Field Encryption Keys for SAAS/Cloud computing

Entry for the RSA BSafe Share security competition,  June 2009.
Anthony Berglas,
Andrew Baker

Abstract

This project demonstrates a novel mechanism that enables large numbers of individual data fields to be encrypted without the need to store the associated large number of encryption keys.  This has then been used to create a novel architecture that can provide real role separation in a SAAS/Cloud computing environment.  The implementation also includes a general purpose JSSE client/servlet toolkit which sends property lists between authenticated clients and servers.

The Problem

Cloud computing and Software As A Service (SAAS) has seen keen interest by many enterprises.  However,  it raises serious security issues as corporations may want to store sensitive personal data in applications which are managed by third parties.   One way to avoid the need to trust the cloud provider is to encrypt the information stored in the cloud, and then decrypt it on the client.  A policy engine can then determine which fields of which records can be decrypted by which users.
architecture
This is illustrated in the diagram above.  The Cloud Server provides the cipher text while a separate Policy Server provides the individual Keys.  This provides real role separation because the Cloud should never sees the keys, the Policy Server never sees the data, and the client can only decrypt data that they have access to.  A Client must be authorized by both the the Cloud and the Policy servers in order to access both the cipher text and the encryption keys.
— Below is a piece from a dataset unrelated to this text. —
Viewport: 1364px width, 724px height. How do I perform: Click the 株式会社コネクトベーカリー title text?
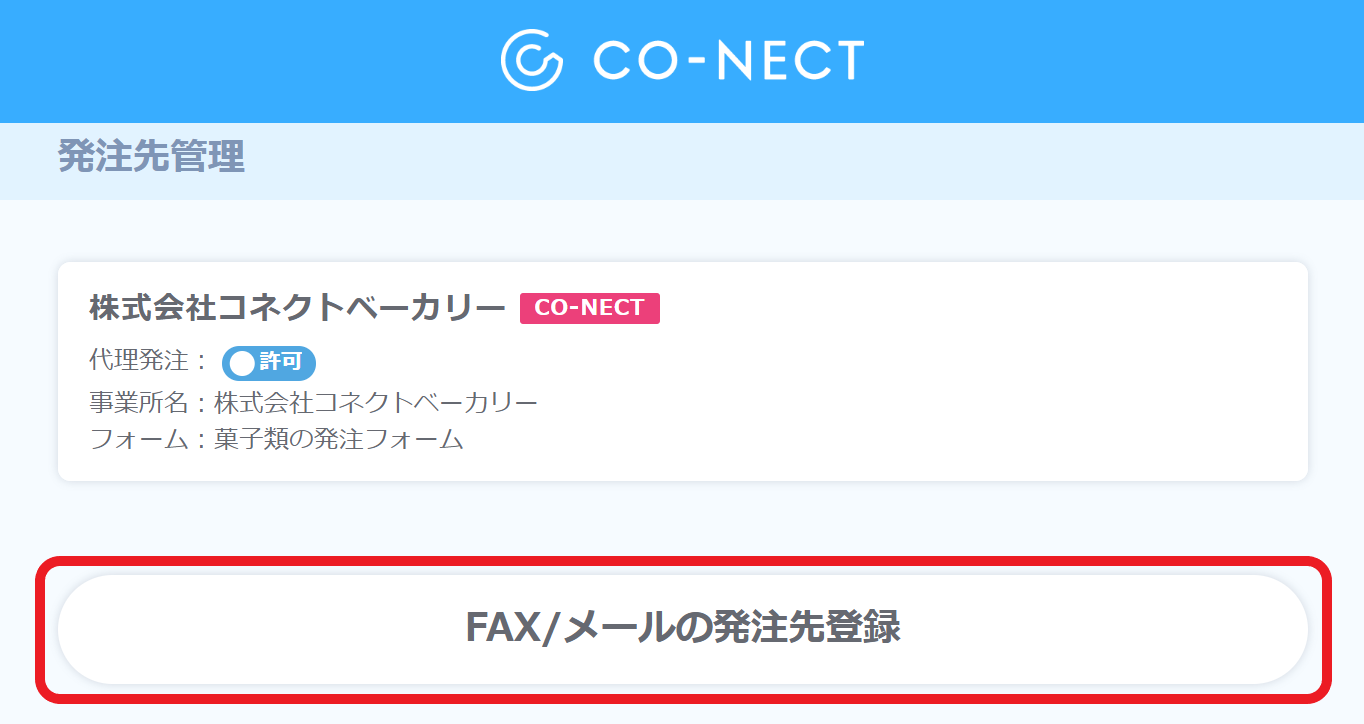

Different data elements may have different access rights.  For example, an Employee may be able to see all fields of their own record, their department manager may see most fields of the employees in their department, but only the personnel department may see the health fields.  This can be achieved by using different Field Encryption Keys (FEK) for each protected data element.
Use Cases
In the example illustrated above, the user has been authorized to view data element 1, but not element 3.  So if they ask the Policy Server for element 1's key it the request will be granted.  However, if they ask for the key to element 3, the Policy Server will will decline the request.  Any attempt by the user to decode element 3 with the key to element 1 will fail because element 3 was encrypted with field 3.  (This assumes that the SAAS server has been compromized and is granting the user access to element 3's cipher text.)
 
In order to facilitate a fine level of control, each sensitive field of each individual record needs to be encrypted with a different Field Encryption Key.  So if there are 1,000,000 records and 5 sensitive fields there would be 5,000,000 FEKs.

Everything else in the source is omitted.